_Goal of the exercise_
Copy the lines below exactly. No picture goes into the copy.

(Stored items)

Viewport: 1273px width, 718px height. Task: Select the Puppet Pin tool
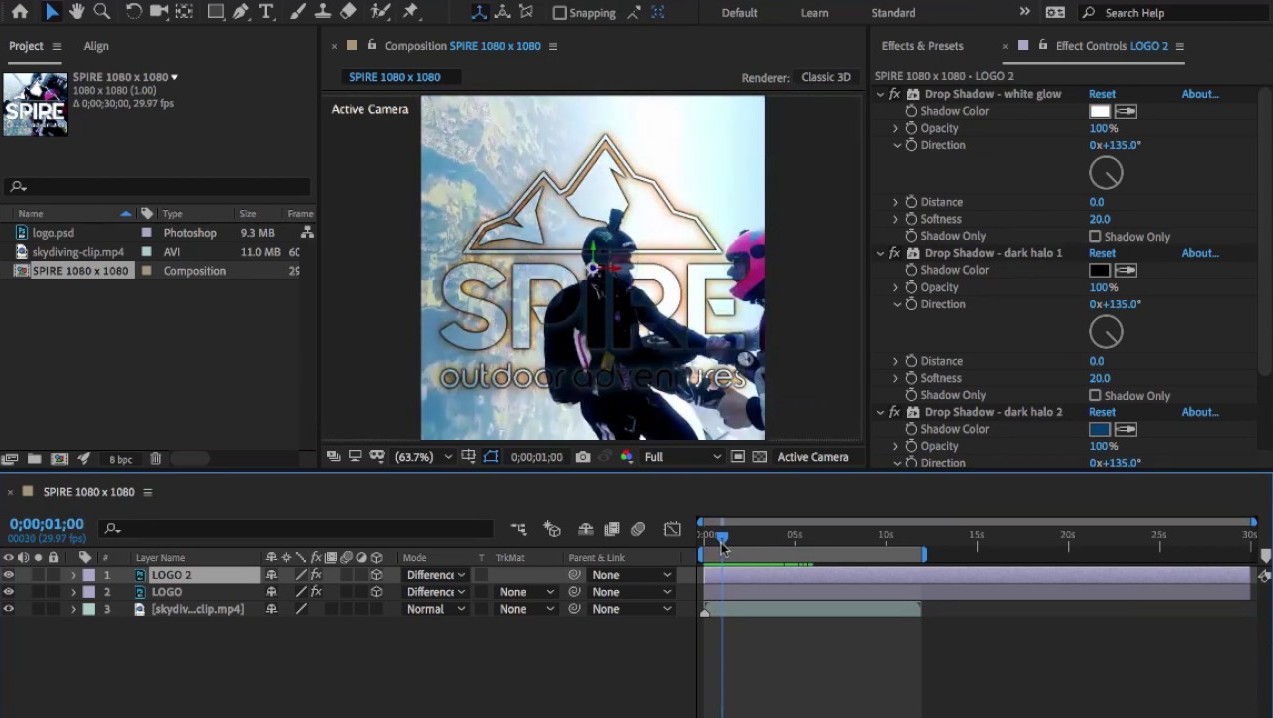tap(410, 12)
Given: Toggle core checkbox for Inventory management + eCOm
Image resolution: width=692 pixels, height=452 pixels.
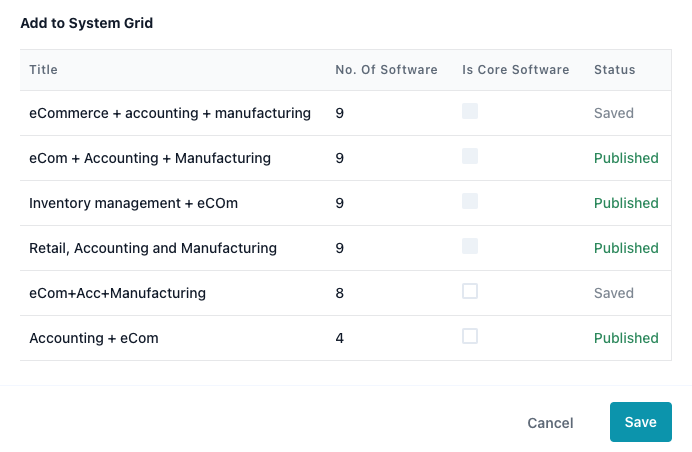Looking at the screenshot, I should 470,201.
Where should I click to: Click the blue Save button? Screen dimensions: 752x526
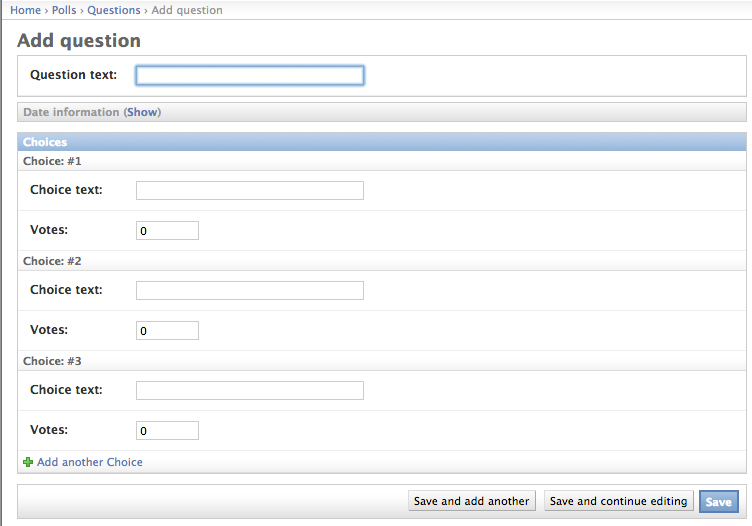pyautogui.click(x=718, y=502)
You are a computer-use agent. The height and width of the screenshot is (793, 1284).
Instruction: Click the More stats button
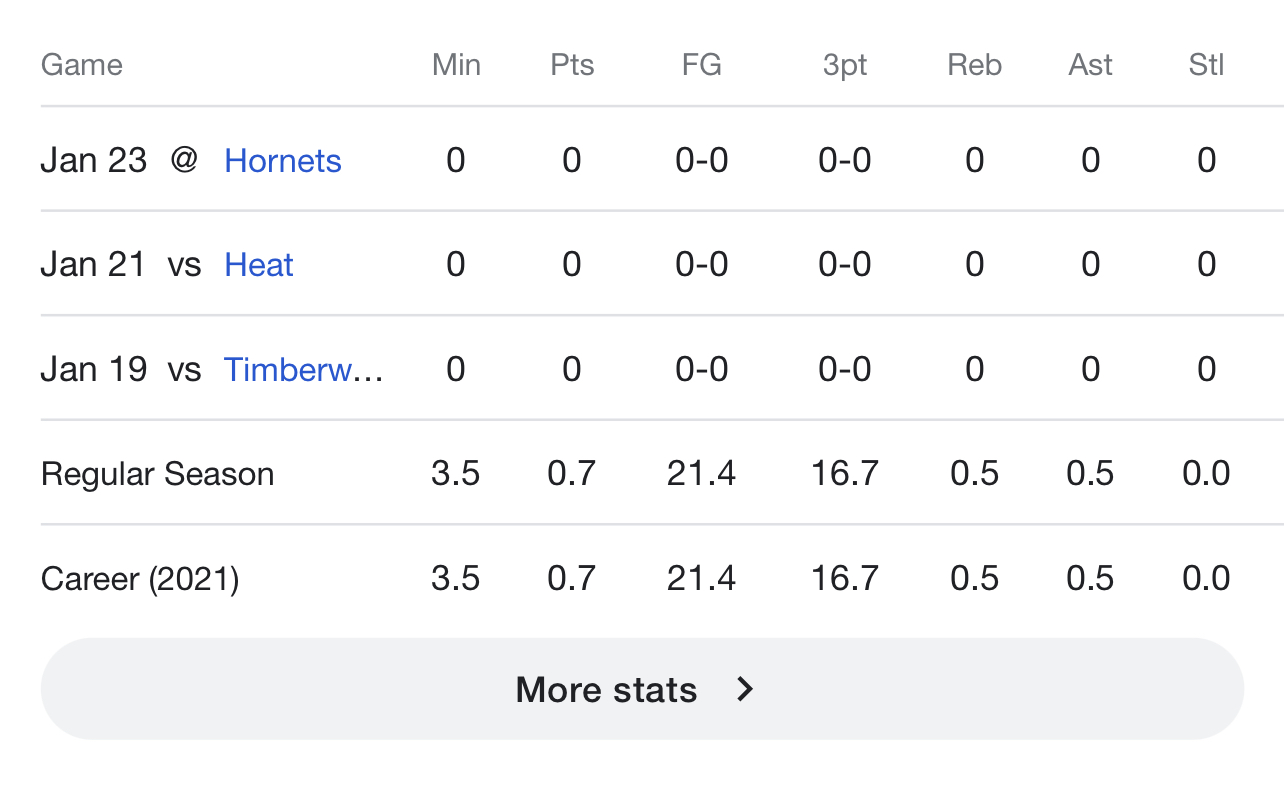coord(642,689)

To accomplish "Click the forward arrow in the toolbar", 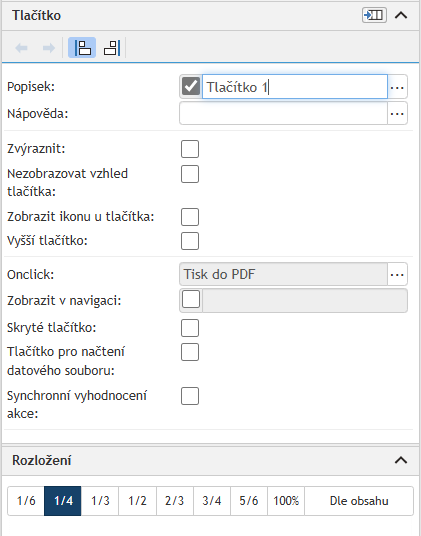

_Expected answer_
Viewport: 1273px width, 718px height. Task: Select the Puppet Pin tool
tap(410, 12)
Given: Toggle core checkbox for Inventory management + eCOm
Image resolution: width=692 pixels, height=452 pixels.
Looking at the screenshot, I should 470,201.
Where should I click to: Click the blue Save button? Screen dimensions: 752x526
pyautogui.click(x=718, y=502)
You are a computer-use agent. The height and width of the screenshot is (793, 1284).
Instruction: Click the More stats button
coord(642,689)

To accomplish "Click the forward arrow in the toolbar", 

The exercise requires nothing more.